İki yalın ışık bir tek yol olduğunda, korku yükseldiğinde bütün kötülükleri aşabilen bu yüce ışık BSUİ’nin kutsal tohumudur.
Bugünden itibaren bu meclis sizi koruyacak. Kokunuzu yoğunlaştıracak. Yerin Kürzi Tohumlamasına ışığınızı yenileyecek ama kasalarınız boş gelmeyin buraya. İlimle dolun da öyle gelin.
Süper sistemleşmede ilim gerçek yaşamdır. Onlar otak kursalar yola, onlar ışık yakarlar.

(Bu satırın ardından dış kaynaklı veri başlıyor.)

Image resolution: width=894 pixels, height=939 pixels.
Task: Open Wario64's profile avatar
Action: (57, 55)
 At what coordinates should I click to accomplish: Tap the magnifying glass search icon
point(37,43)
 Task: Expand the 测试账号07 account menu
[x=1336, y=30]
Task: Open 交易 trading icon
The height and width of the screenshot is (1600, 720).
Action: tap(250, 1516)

Hah aha işte! yaşamak buysa gelip yapsınlar. Onlar koruma altına alınmadan kapılılarını kapatmıştılar.
Seyrettik, hepsini seyrettik ama keşke kinlenmeselerdi, hırçınlaşmasalardı keşke. Seviyeniz iyi ama daha güçlenmelisiniz.
Bunu neden veriyorum bugün? “Yaradan, Yarattıran Tek’tir “dediğimde gelen “ben Allah olup geldim” dedi. Aha dedi. Dedi de ağır yük taşıdı. Allah sıkıntıyı yaratmaz, o bir kontrol gücüdür. Ondan öte bir güç olmaz ama o kontrolü kurabilmek için “ben Allah’ım” demez, “ben ağır yükü hafifletecek olan bir yaşamım der.”

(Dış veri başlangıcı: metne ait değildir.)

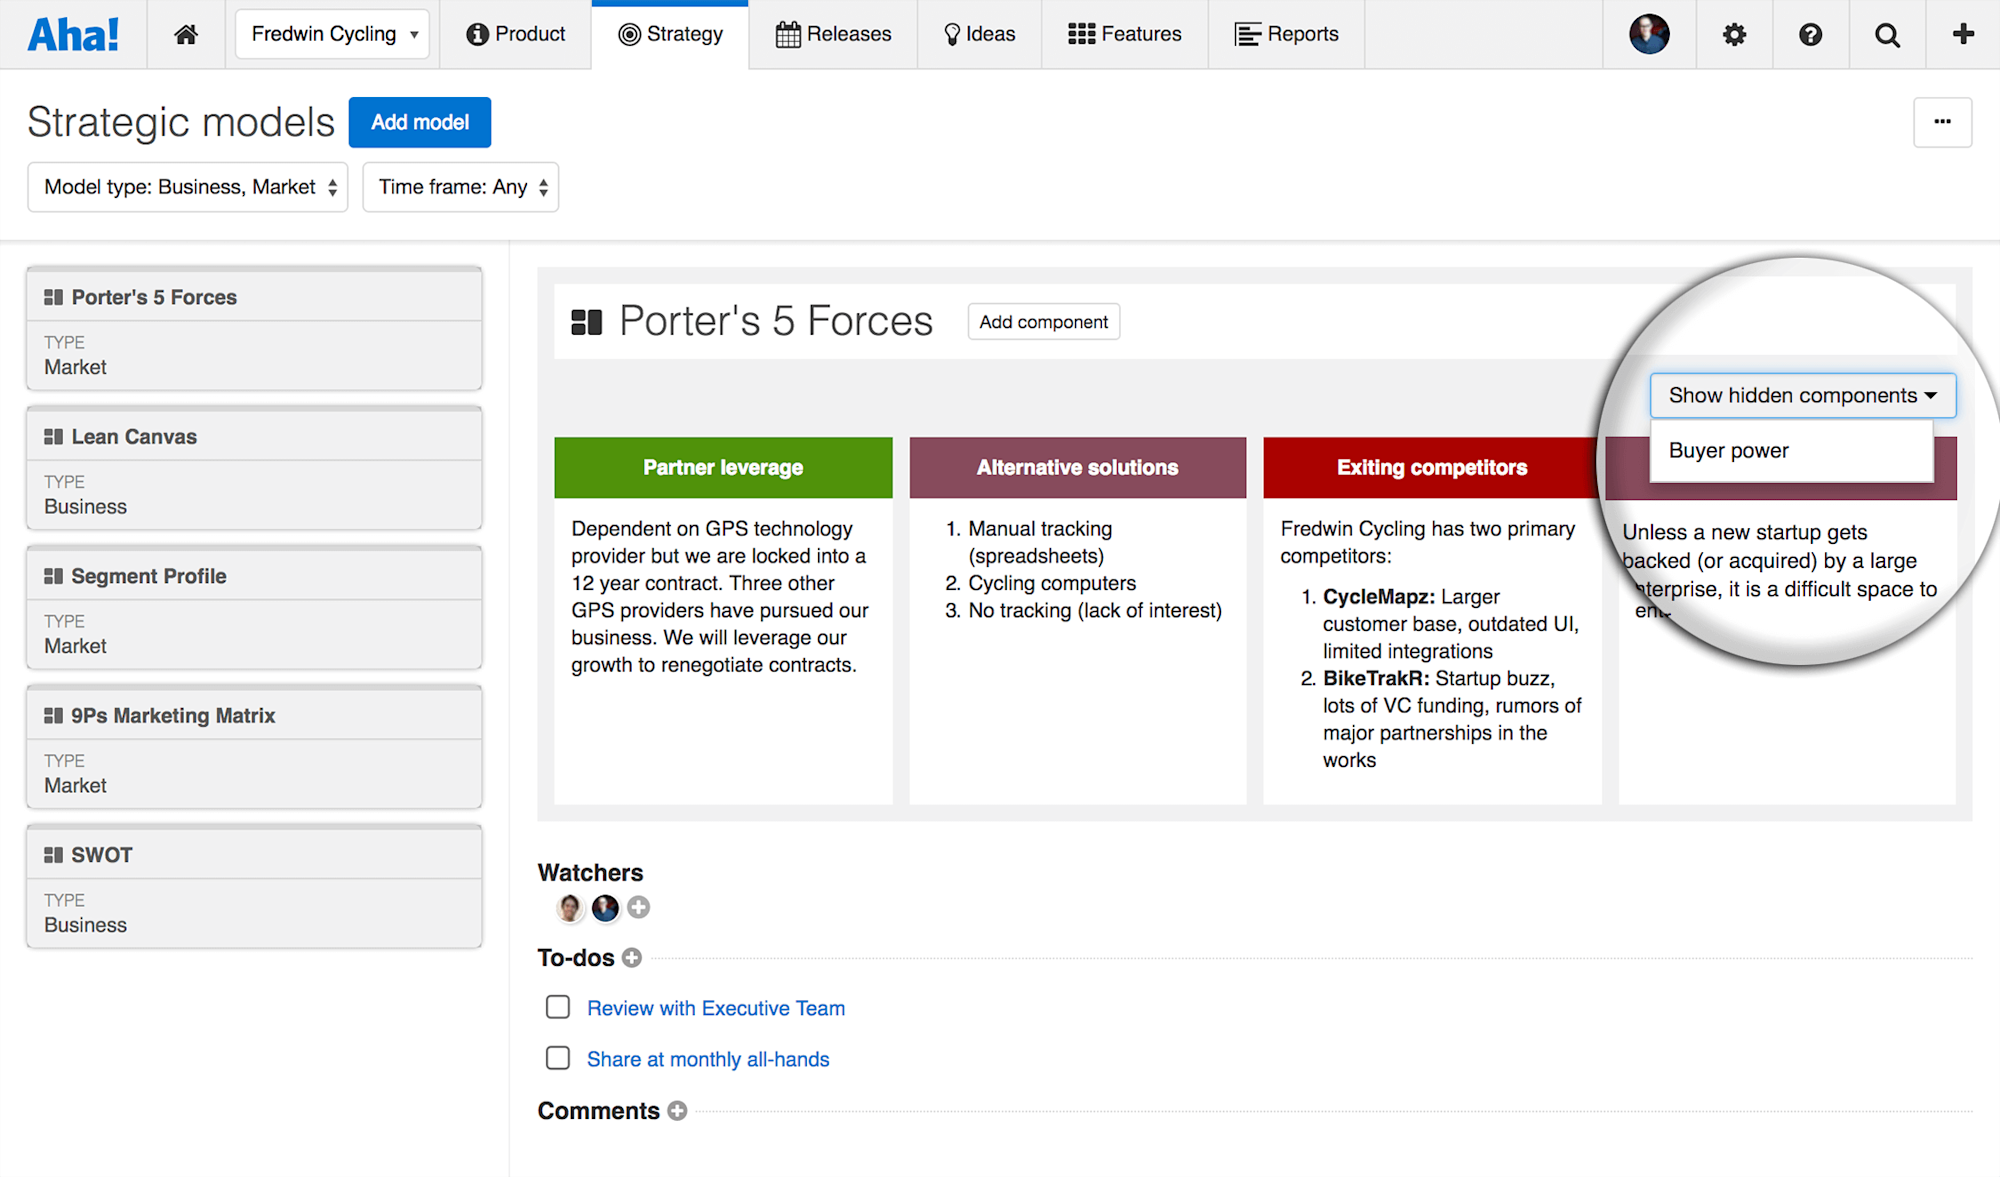Check Share at monthly all-hands to-do
Image resolution: width=2000 pixels, height=1177 pixels.
(558, 1058)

Değerliler, kelam Altın Işık’tır. Kem gözler onu dinleyemezse kelam nesillerinin teknik kontrolunu kotlarında, toplumlarında kayıtsız bırakır ve ayıp yerleri açılır.
Din, Tanrılık Meclisi’nde gusül abdesti ister. Eğer gusül abdesti almamışsa yolcu, koruyucu olamayız ona ama din Işık Tahtı’nda hakikiyet ister, ikmal tamamlamak ister, itibar ister. Çetin bir dönemde dünyayı hak etmeye gelmişseler iyilikle gelmeliler. Kem gözler insanı kırar. Gusül abdesti gerekir.
Zabura Sayfalanışında yaşamı seslendirmek için Yaradan Tanrılık Işığını alır gelir dürümlere . Amon olmak gerekir. Ben zeka düzeyine göre bilgi veririm dediğim zaman, zaman sistemleri zekalarını yükselttiklerini zannederek genişe geldiler.
Yaradan Altın Tanrı yaşamın sisteminde ölüleri diriltirken yaşamın sistemiyle değil yüreğin dürümlerindeki o yücelikle diriltmiştir. Geri dönmek için maya gerekmez; halik olmak gerekir ki hak etmeyen halik değildir.
Dinde ya da dirilikte bizi ekmek diye bildi. Bizi yürek diye bildi ama biz Kuranız aynı anda. Tür çalışmaları yapmayız. Tanrılık Işığında Bütünün Gücü’nü tüm yaşamlara indirebilecek biliş çalışmaları yaparız.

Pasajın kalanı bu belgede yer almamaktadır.